I've checked this into Tcl 8.5a0.  It simply adds a new flag
value to the Tcl_GlobTypeData.type field.

Filesystems need to be updated to be aware of this flag if
they are to return results which are correct at filesystem
boundaries.

An interesting question is whether this should also go in
Tcl 8.4.5.

vincentdarley added on 2003-10-10 18:19:46:
Logged In: YES 
user_id=32170

I have a fix for this problem which I need to clean up and
then work out how best to apply to Tcl. It does require (as
noted below) a change to the Tcl_Filesystem structure, but
in a backwards compatible way through use of the
TCL_FILESYSTEM_VERSION field (which will hereafter have
value 0x2).

I don't know whether such a change requires a TIP or not. 
It is a change to a public interface of Tcl, but is only
there to fix a bug, and does not cause any backwards
compatibility problems with extensions like tclvfs.

Any comments?

vincentdarley added on 2003-09-09 01:01:16:
Logged In: YES 
user_id=32170

A few notes...

The current core-vfs layer goes with the idea that one is
actually plugging in a filesystem protocol implementation.
One or more actual operational filesystems can then be made
available through that plug-in. 

If we wish to switch to a system where Tcl keeps track of
mount points, we'll need to think about moving code like
Vfs_AddMount, Vfs_RemoveMount from tclvfs/vfs.c to Tcl's core.

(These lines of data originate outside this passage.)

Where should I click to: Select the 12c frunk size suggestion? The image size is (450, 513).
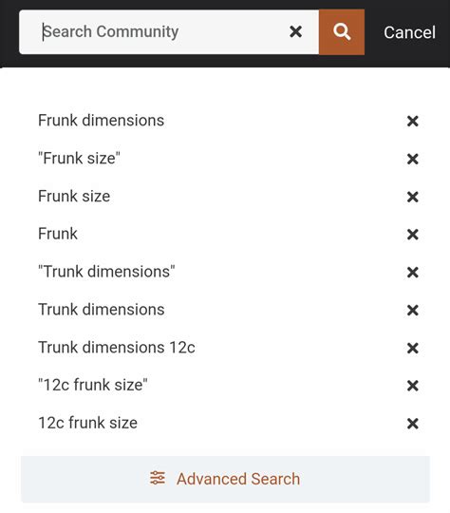pos(87,423)
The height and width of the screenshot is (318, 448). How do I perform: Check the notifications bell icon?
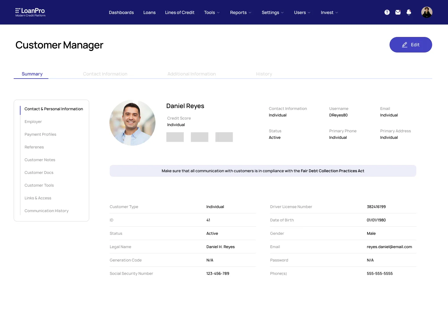coord(409,12)
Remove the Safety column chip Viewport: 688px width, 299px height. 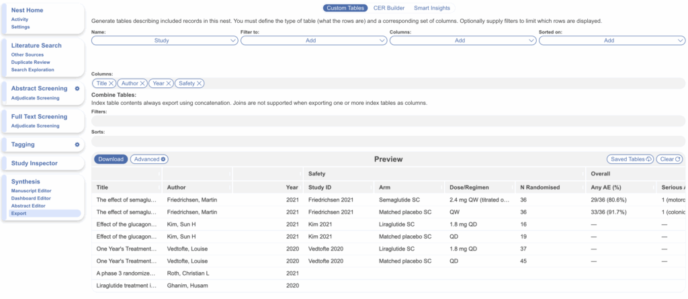pyautogui.click(x=200, y=83)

One semi-problem with such an approach is that native
filesystems tend to assume that they alone are responsible
for mounting/unmounting new volumes. This means the native
filesystem would have to inform Tcl's core when volumes
appear/disappear. Avoiding this issue is one reason why the
current approach of Tcl's core always asking the filesystems
for their volumes is perhaps cleaner. I don't know if this
argument generalizes from 'volumes' to 'all mount points'. 
If so, it suggests we should go with my original suggestion
of extending the Tcl_FSListVolumes idea.

vincentdarley added on 2003-09-05 14:34:41:
Logged In: YES 
user_id=32170

I don't see why this process is quadratic. To find the
filesystem for the directory is linear (or constant time if
it has been cached). We then need to ask every other
filesystem for the list of mountpoints in that directory,
this is again linear.  In any case the number of registered
filesystems is likely to be 2 or perhaps 3, so I don't think
we need be too concerned.

Of course, given we have to modify the filesystem interface,
a different way to modify it would be to introduce core
structures for mountpoints. This would be a larger change,
but not that dramatic, really. I have yet to think through
the negative consequences of such a change...

andreas_kupries added on 2003-09-05 02:46:18:
Logged In: YES 
user_id=75003

This interface means IIUC that each element has to ask each 
filesystem to find where it is, and we also know the fs of the 
dir we are in, this latter can be done once. If they don't 
match we have a mountpoint. This process however can be 
quadratic.

vincentdarley added on 2003-09-04 23:30:49:
Logged In: YES 
user_id=32170

There are no core structures recording mountpoints...  There
is only a proc for each filesystem called
'TclPathInFilesystemProc' which either says 'yes' or 'no'
when it is called with a path.

I forget why this particular design decision was made.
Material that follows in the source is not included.